§ TASK BRIEF
Repeat the data word for word. Do not include the pictures.

§ PROVIDED ENTRIES
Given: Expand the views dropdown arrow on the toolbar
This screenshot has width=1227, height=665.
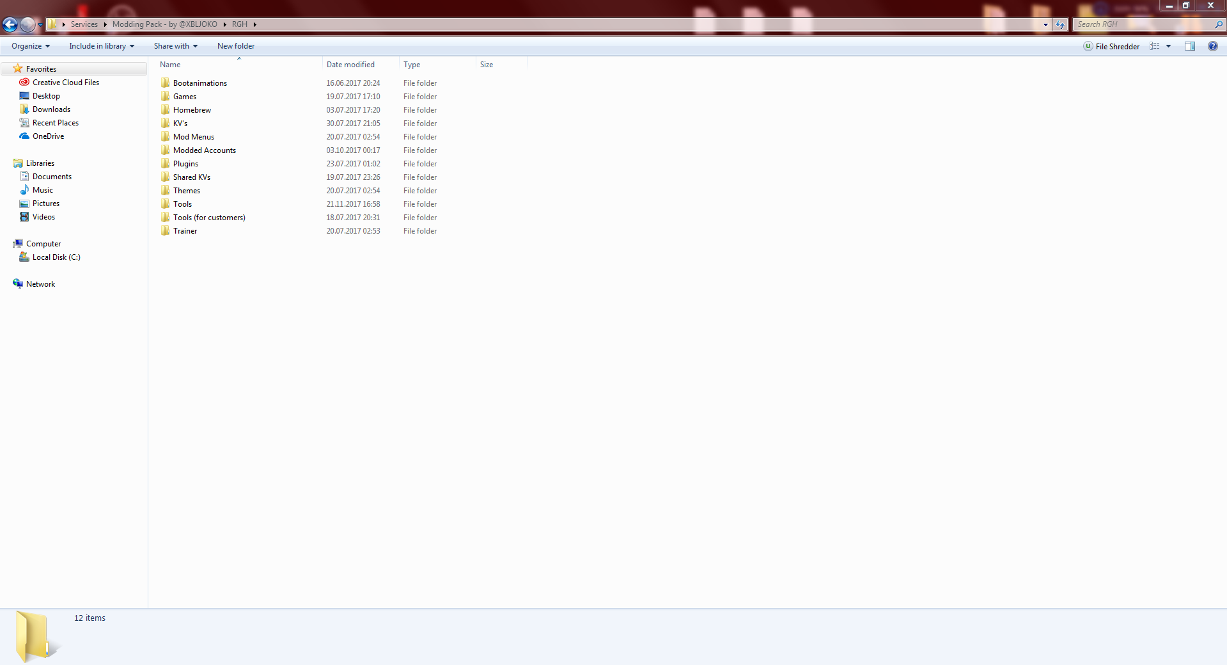Looking at the screenshot, I should pyautogui.click(x=1168, y=46).
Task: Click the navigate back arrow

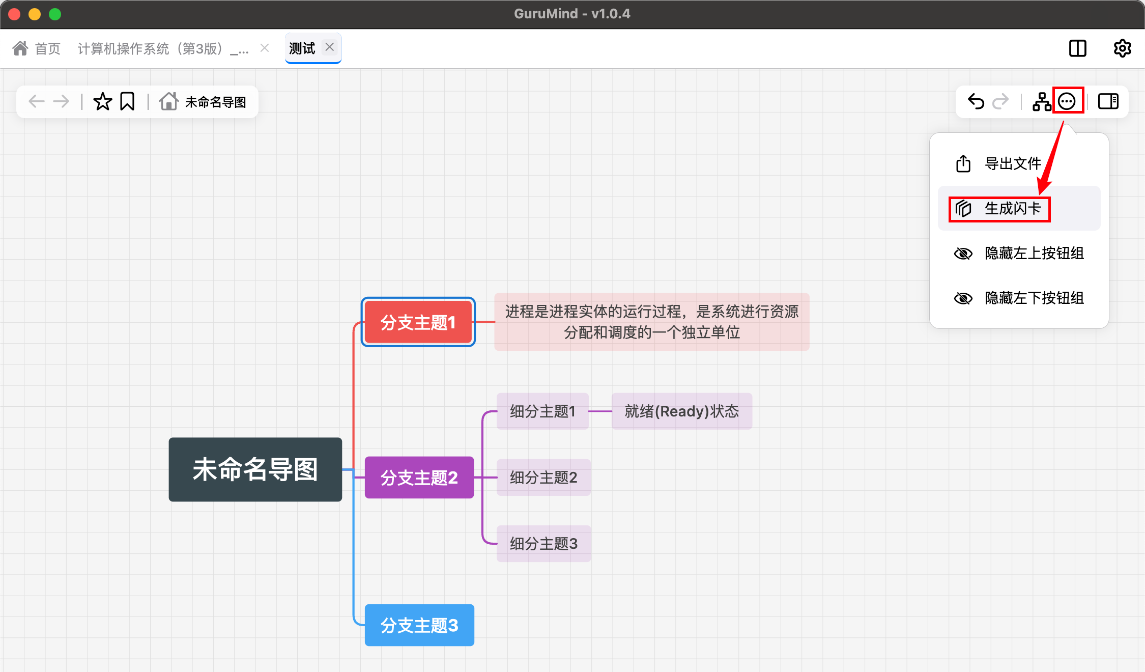Action: (x=36, y=102)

§ SOLUTION
Given: Expand the views dropdown arrow on the toolbar
This screenshot has width=1227, height=665.
Looking at the screenshot, I should pyautogui.click(x=1168, y=46).
Task: Click the navigate back arrow

Action: (x=36, y=102)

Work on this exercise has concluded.